The Wonder Woman writer has his work cut out for him when it comes to writing a Lobo movie, but he won't try to bring the character to the masses by scrapping everything that makes him, well, him. Instead, like he did with Wonder Woman, Fuchs says he will try to capture the true essence of Lobo. And that means going back to the beginning.

At the the red carpet of the USC Libraries Scripter Awards, LM Online was able to glean some details about the Lobo movie from Fuchs, including which comic book run he'll be directly drawing inspiration from. Fuchs says:

"I think when you're working on comic book characters, especially ones that are near and dear to my heart, like Wonder Woman and Lobo are, you want to create something that's true to what the original text are. I think Wonder Woman really captures the feeling of — not only the original Moulton Marston comics, but the George Perez run in the late-80s. It feels like reading those comics up on the big screen. So for something like Lobo, without saying too much about it, it'll feel, I imagine, quite different, because the Lobo comic itself is quite different. What Keith Giffen and Alan Grant put together was something really unique, and hopefully we'll capture some of that same spirit when we make the movie."

Lobo was created by Roger Slifer and Keith Giffen in 1983, first appearing in Omega Men #3 as an interstellar bounty hunter and mercenary.
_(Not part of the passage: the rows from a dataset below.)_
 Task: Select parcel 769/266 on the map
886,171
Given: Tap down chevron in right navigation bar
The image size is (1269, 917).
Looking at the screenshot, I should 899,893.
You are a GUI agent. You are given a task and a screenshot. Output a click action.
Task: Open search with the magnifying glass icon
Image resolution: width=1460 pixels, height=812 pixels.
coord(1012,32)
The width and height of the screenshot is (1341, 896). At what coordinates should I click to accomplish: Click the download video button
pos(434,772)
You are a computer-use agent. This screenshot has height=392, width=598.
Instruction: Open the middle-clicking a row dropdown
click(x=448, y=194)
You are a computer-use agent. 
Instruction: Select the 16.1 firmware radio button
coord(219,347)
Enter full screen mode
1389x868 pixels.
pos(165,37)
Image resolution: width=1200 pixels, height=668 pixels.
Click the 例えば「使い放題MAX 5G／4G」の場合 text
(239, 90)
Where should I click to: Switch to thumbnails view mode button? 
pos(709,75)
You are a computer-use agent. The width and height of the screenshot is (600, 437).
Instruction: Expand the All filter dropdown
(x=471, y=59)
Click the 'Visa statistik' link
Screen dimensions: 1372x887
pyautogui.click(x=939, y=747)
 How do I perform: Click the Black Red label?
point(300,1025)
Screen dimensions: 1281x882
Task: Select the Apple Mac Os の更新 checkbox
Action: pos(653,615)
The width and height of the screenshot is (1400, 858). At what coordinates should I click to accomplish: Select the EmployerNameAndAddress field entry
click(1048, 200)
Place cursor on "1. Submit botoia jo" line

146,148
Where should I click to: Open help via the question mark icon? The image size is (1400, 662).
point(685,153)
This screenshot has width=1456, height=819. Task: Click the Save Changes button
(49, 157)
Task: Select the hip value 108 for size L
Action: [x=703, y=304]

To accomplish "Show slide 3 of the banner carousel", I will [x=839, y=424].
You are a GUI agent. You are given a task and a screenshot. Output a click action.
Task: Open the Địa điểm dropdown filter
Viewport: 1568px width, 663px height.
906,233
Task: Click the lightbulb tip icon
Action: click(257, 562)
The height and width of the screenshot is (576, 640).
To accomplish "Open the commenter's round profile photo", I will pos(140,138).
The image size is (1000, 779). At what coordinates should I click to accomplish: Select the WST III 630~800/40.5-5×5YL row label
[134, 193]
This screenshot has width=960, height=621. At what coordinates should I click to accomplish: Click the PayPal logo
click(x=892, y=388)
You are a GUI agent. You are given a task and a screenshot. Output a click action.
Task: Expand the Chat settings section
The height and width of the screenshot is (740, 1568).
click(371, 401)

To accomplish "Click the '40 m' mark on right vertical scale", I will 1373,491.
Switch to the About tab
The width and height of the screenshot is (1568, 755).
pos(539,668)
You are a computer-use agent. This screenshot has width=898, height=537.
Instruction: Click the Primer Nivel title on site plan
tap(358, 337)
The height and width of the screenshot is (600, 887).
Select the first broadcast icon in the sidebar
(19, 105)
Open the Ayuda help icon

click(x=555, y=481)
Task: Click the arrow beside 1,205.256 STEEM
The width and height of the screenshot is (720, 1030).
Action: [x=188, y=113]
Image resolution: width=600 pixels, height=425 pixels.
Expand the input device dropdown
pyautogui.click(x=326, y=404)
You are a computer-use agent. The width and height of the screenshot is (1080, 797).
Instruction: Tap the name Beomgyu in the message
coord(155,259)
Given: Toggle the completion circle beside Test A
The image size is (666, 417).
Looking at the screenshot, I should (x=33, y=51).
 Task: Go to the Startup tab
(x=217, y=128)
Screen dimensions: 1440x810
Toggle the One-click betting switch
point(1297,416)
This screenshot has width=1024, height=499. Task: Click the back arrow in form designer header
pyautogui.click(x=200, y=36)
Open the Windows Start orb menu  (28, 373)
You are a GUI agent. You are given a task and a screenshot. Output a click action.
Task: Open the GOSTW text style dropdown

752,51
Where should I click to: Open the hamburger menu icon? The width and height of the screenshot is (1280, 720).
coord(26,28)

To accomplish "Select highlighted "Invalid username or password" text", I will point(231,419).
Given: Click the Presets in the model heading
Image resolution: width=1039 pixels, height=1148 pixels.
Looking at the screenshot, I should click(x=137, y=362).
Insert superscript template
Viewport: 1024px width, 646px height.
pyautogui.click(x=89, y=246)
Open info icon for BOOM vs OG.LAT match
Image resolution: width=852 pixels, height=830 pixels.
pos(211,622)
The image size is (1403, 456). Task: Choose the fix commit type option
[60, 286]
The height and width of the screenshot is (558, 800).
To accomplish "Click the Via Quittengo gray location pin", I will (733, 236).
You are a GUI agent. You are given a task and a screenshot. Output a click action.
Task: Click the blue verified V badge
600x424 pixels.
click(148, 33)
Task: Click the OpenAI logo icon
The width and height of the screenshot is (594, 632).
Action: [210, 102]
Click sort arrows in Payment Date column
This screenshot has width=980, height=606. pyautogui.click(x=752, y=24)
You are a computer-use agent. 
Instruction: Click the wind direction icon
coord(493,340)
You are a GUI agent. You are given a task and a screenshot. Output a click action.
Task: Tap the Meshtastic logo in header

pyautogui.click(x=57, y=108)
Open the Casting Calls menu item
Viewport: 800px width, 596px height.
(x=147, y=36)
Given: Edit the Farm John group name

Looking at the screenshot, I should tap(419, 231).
While Lobo rose to fame in the '90s as a parody of the "grim and gritty" superheroes popular at the time, fans instead embraced him as the pinnacle of that kind of savage antihero.

The comic book run that Fuchs seems to be referring to falls somewhere in the middle of Lobo's characterizations. In 1990, Lobo appeared in a four-issue miniseries, Lobo: The Last Czarnian, plotted by Giffen, written by Alan Grant and with art by Simon Bisley. The miniseries created a brutal backstory wherein Lobo became the last Czarnian after slaughtering every other member of the species. It was also the jumping off point for even more irreverent miniseries, such as Lobocop, a Robocop parody, and Paramilitary Christmas Special, in which he is contracted by the Easter Bunny to assassinate Santa Claus.

That brand of R-rated camp seems perfectly suited to Michael Bay, who is reportedly the frontrunner to helm the Lobo movie. And it adds fuel to the theory that Lobo will be Warner Bros.' DC Comics response to Deadpool, the bloody satire that became a runaway hit for 20th Century Fox.

No release date has yet been set for Lobo.